A sensitometric strip should be passed through the processor, and fog, speed, and contrast then should be measured and recorded appropriately. Most film suppliers provide forms and assistance to establish and conduct a program of film processor monitoring. A written record of the results of such a program is important.
The processor monitoring approach described in Chapter 24 for the dedicated mammography processor can be applied to all other processors in the health care facility.
In diagnostic imaging, QA involves the assessment and evaluation of patient care. QC is the measurement and performance evaluation of imaging equipment. Both processes ensure that radiologists are provided with optimal images for proper diagnoses.
The QA and QC team includes radiographers, management and secretarial personnel, the equipment manufacturer’s representative, the medical physicist, radiologic engineers, and radiologists. All accrediting organizations require proper QA and QC programs for approval.
The three steps of QC include (1) acceptance testing, (2) routine performance evaluation, and (3) error correction. Screen-film radiographic QC evaluates filtration, collimation, focal-spot size, kVp, timers, linearity, and reproducibility.
Radiographic intensifying screens are evaluated regularly for cleanliness and screen-film contact. All lead apparel is checked for cracks, tears, and holes. Finally, viewboxes or film illuminators are examined for intensity and cleanliness.
Conventional tomography section sensitivity is evaluated regularly.

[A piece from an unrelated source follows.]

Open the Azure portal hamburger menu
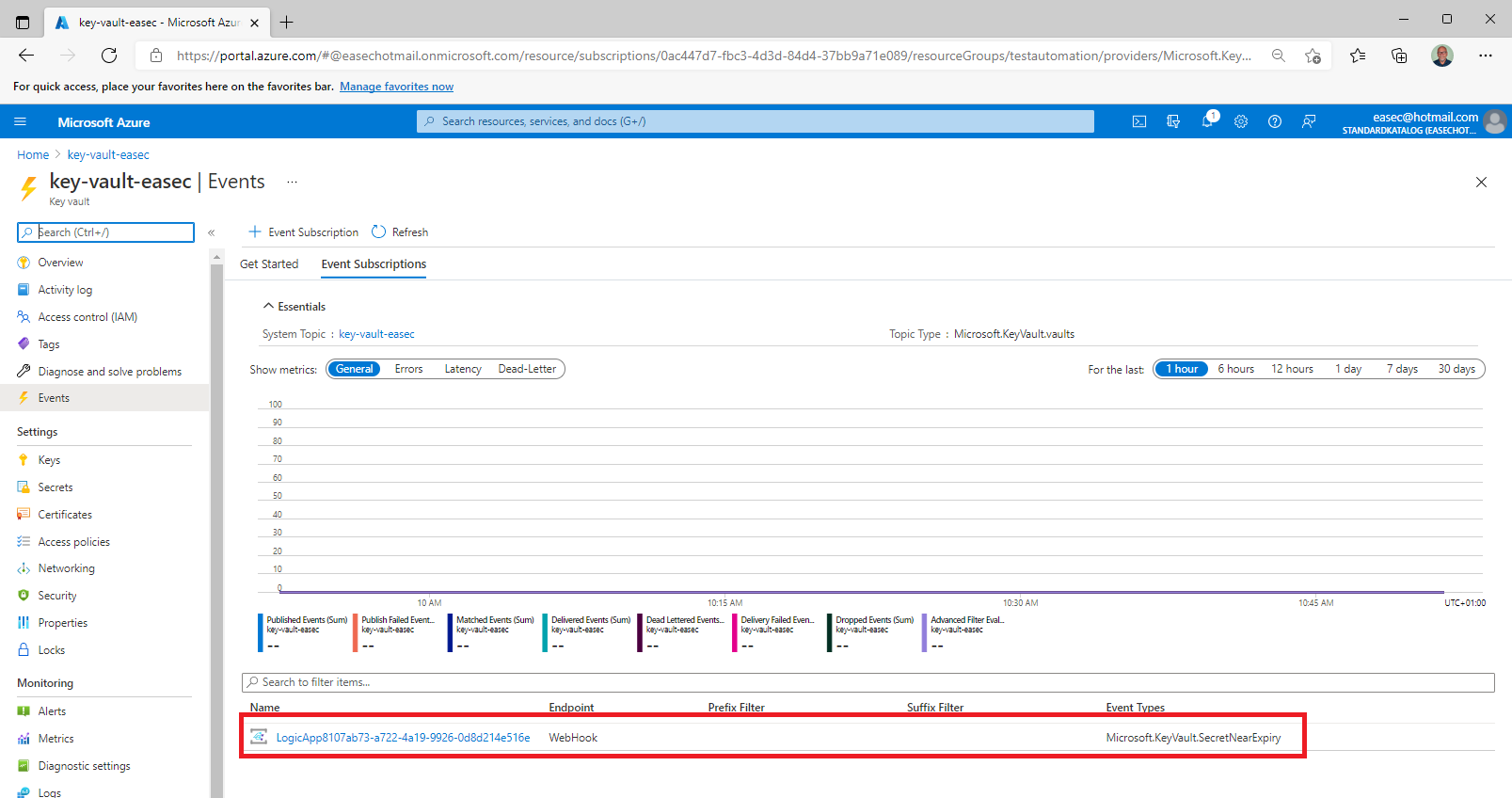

Radiographic processor QC is essential for optimal image quality. Sensitometry and densitometry are important daily functions of QC radiologic technologists.

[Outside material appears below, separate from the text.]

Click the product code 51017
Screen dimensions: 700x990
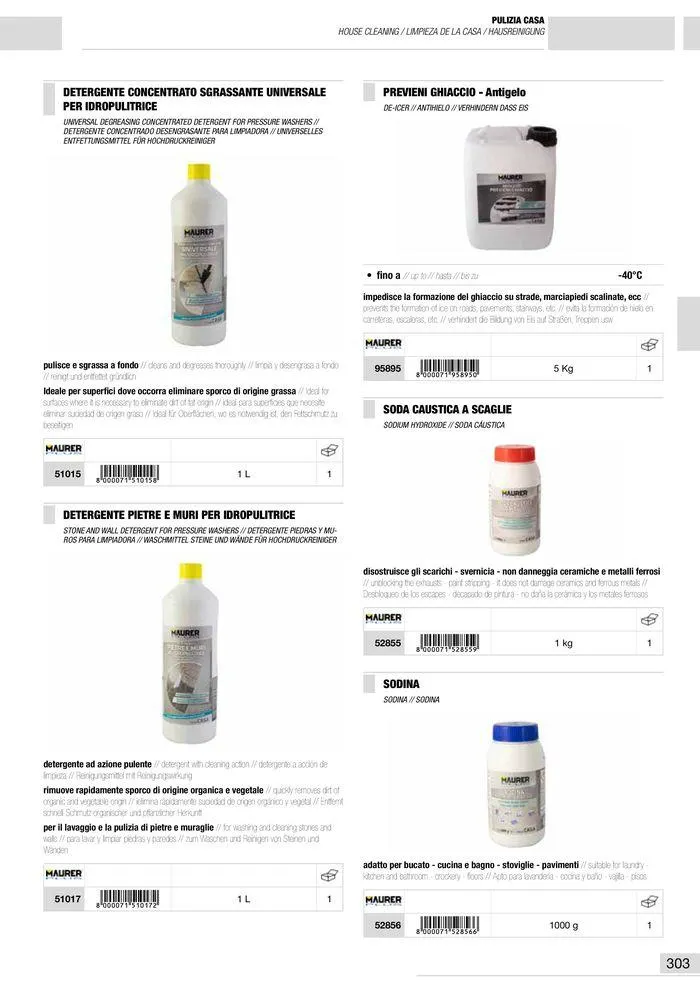point(68,899)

1. Define or otherwise identify the following:
2. List and explain the theory behind the TJC QA program used in hospitals.
3. Discuss the three steps of quality control for screen-film radiographic equipment.
4. Name the people on the diagnostic imaging QC team.
5. How is filtration measured in radiographic equipment?
6. Why are proper x-ray beam alignment and collimation important?
7. What are the limits for radiographic misalignment?
8. What three QC tools are used to measure focal-spot size?
9. What is the permitted variation of radiographic reproducibility?
10. What test is performed on intensifying screens and cassettes to check whether there is proper screen-film contact?
11. What products are used to clean radiographic intensifying screens?
12. How often should lead apparel be checked for protective integrity?
13. How do we ensure kVp accuracy?
14. What is the unit of luminance of a viewbox?
15. How often should an automatic film processor be cleaned?
16. What is the importance of preventive maintenance for a radiographic film processor?
17. A high-frequency radiographic imaging system requires how much x-ray beam filtration?
18. What is the permitted radiographic collimator misalignment?